=== Problem requirements ===
Could you carry the interview about Senyo's work at Fly further, beginning right after the answer that lists the three places Rust is used?

=== Excerpted passage ===
Drew: The reason I asked about that is because you said it felt like luck, but I feel like you did a lot of things to maximize your luck.

Senyo: Yes, yes. I do believe in that, for sure.

Drew: Giving the talks got you in front of a lot of people and helped start your relationship with Fly. Then, you were brave enough to message Jerome and actually talk about a job. Obviously a lot of our audience is people looking for jobs in Rust, and I think it's good for people to hear these stories about people like you being a little bit more creative.

Senyo: Yeah, absolutely.

Drew: Has Fly hit any exciting recent milestones that you would want to talk about?

Senyo: One that's close to my heart is that we just publicly launched Fly Managed Postgres. Managed Postgres is our managed postgres offering on our cloud compute platform. That has been a lot of my time for probably almost a year. Getting to this stage has been a labor of love. That's probably the big company milestone that I would mention, but it also feels like a personal milestone. Obviously, it's not just me; there's a whole team around it. But, I did a lot of the initial work, so it feels closer to home.

Drew: For whatever reason, there's a lot of love in the Rust community for Postgres.

Senyo: Yeah, for sure.

Drew: Did you use Rust heavily in that project?

Senyo: No, that one was basically all Go. The area where we use Rust most is in our proxy. We have a global distributed proxy that routes your request to your instances. And then we also have another global state propagation system called Corrosion. Corrosion basically dispatches the state of our platform. If you create new instances, we want to know what region those are in for example. That gets spread across our platform through Corrosion. That's also performance-sensitive in certain aspects. And then the last thing that uses Rust is the init process. We have a custom init in our Fly Machines. That’s the first process that manages everything else. Those are the three places that we use Rust at the moment.

=== Supplied entries ===
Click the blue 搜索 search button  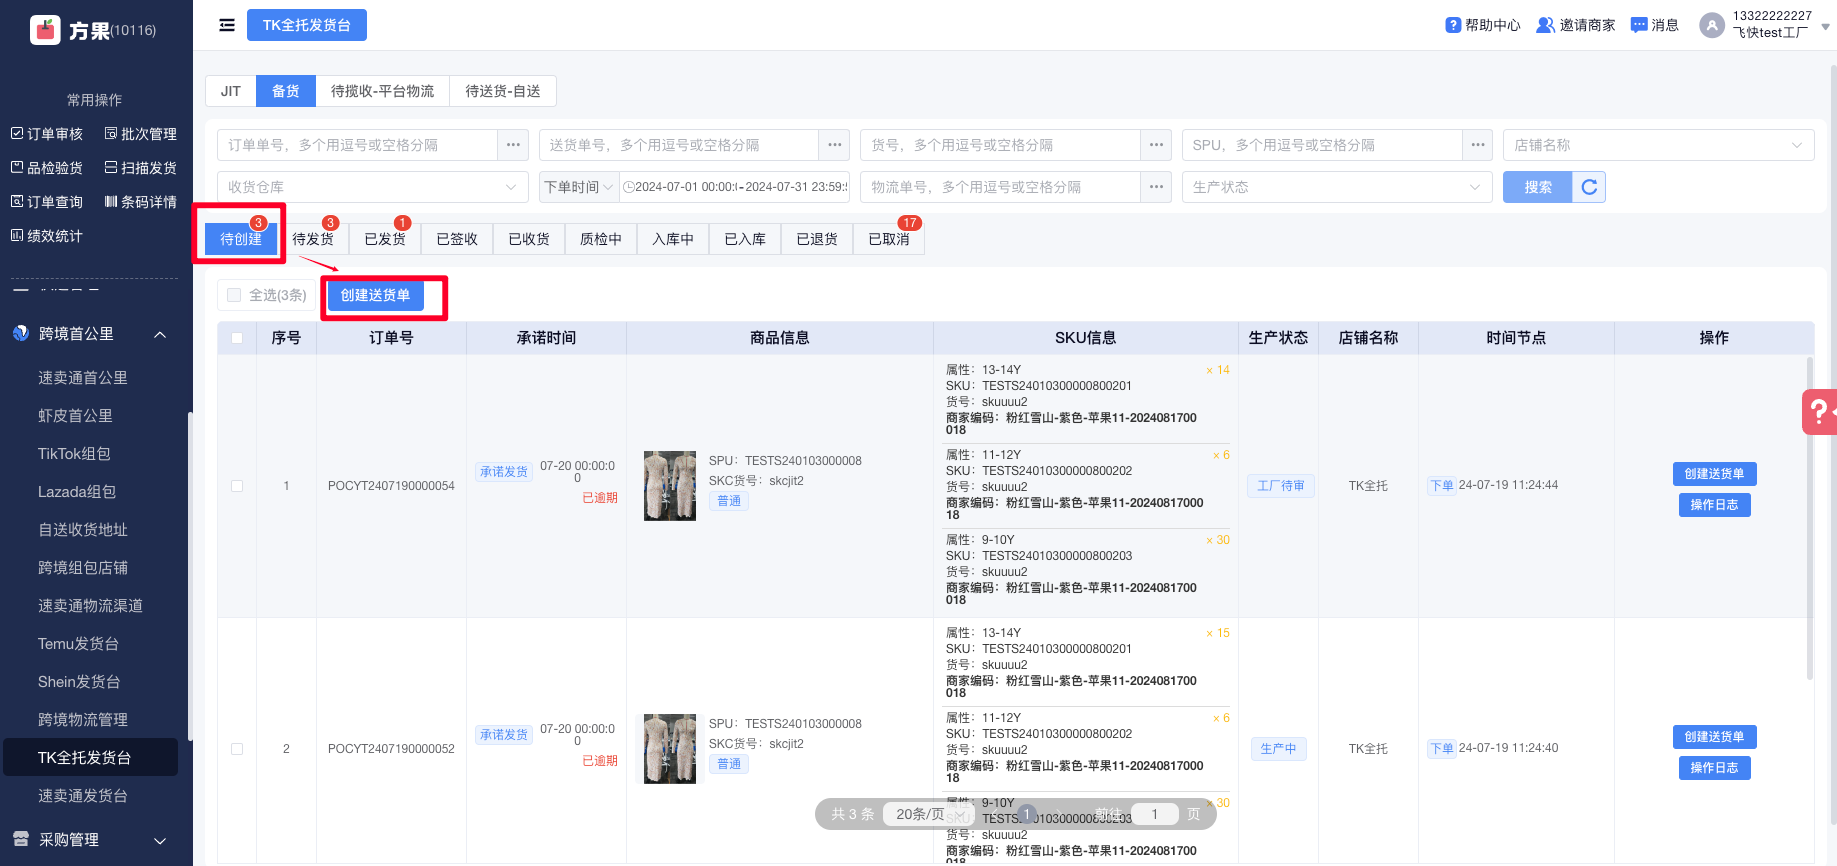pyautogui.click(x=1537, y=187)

---

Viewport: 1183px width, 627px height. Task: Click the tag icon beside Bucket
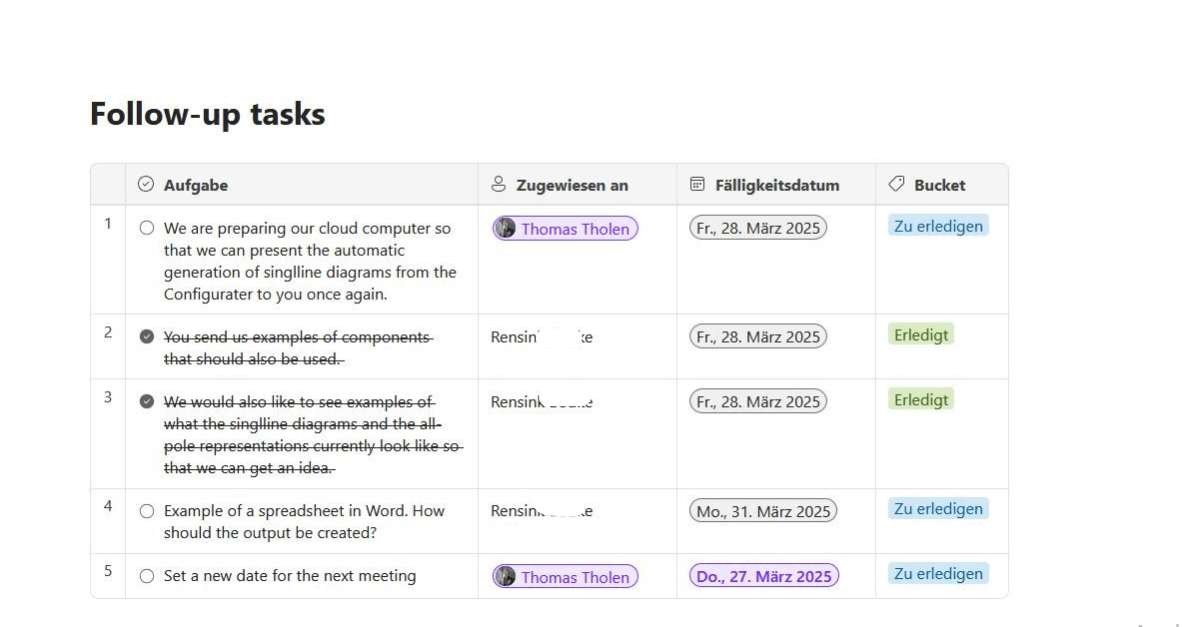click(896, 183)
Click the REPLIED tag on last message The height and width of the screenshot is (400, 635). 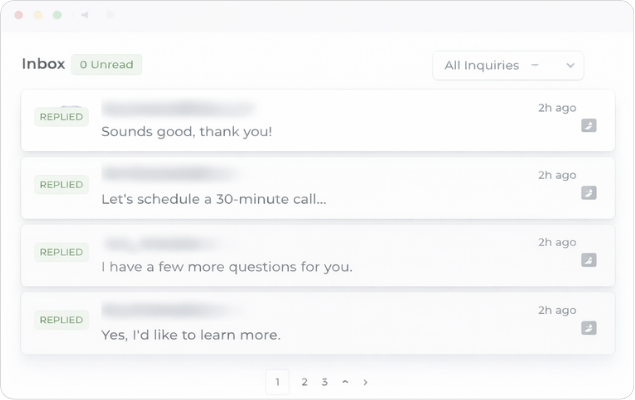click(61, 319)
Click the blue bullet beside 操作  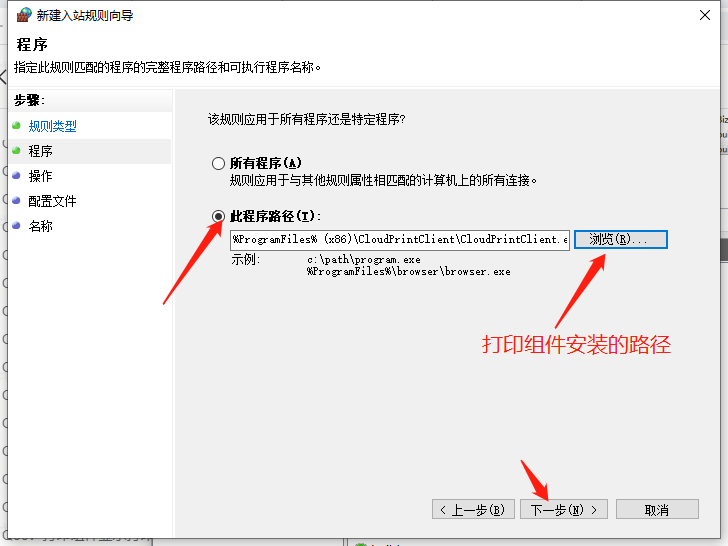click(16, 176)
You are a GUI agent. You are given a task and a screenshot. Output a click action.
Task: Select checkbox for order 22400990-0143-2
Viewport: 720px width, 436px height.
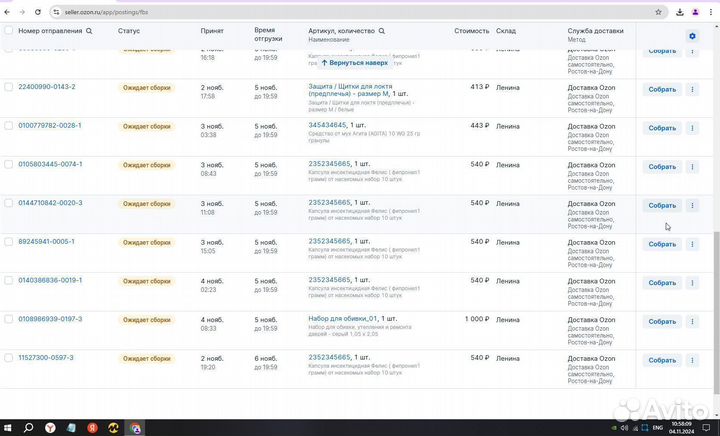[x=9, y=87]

=== Solved problem ===
Senyo: How it relates to Managed Postgres is that we needed to have machines that could run multiple Docker images or containers. For context for those who don’t know, a Fly Machine is actually a micro VM. It's backed by Firecracker. So, it's not a container. We can run multiple containers in one of these micro VMs. And, we needed that capability for our Managed Postgres solution. Someone else ended up building that whole system, but that also uses Rust and has been a bit of an adventure.

Drew: I hadn't thought about this question before, but does Fly have its own data centers?

Senyo: We have co-location partners. So, we'll put compute in certain regions. We manage all of the software infrastructure, but the actual hardware is managed by the co-location partner. We're in maybe 30 or 40 different regions now.

Drew: You mentioned that the Postgres project has been mostly Go. Is the reason that you use a lot of Go because you feel like Rust takes that little bit of extra effort to do?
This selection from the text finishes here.